* TASK ITEM *
Rewrite the lines running from the line with "The height and width of the screenshot is (768, 1366)." to the line with "center [337, 16].", changing "What do you see" to "What appears" and leaving everything else the same.

* THE RECORDS *
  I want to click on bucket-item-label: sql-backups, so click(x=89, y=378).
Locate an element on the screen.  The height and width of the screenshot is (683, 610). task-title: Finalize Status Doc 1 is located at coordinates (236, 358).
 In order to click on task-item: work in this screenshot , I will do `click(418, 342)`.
==
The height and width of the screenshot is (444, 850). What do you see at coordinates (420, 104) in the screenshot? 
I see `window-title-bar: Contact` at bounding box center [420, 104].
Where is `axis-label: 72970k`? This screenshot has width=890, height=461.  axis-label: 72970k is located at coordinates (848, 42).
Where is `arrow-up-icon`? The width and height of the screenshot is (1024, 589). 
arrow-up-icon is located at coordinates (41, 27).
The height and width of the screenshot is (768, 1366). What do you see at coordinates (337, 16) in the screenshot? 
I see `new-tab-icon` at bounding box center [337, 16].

* FINISHED EXERCISE *
The height and width of the screenshot is (768, 1366). What appears at coordinates (337, 16) in the screenshot? 
I see `new-tab-icon` at bounding box center [337, 16].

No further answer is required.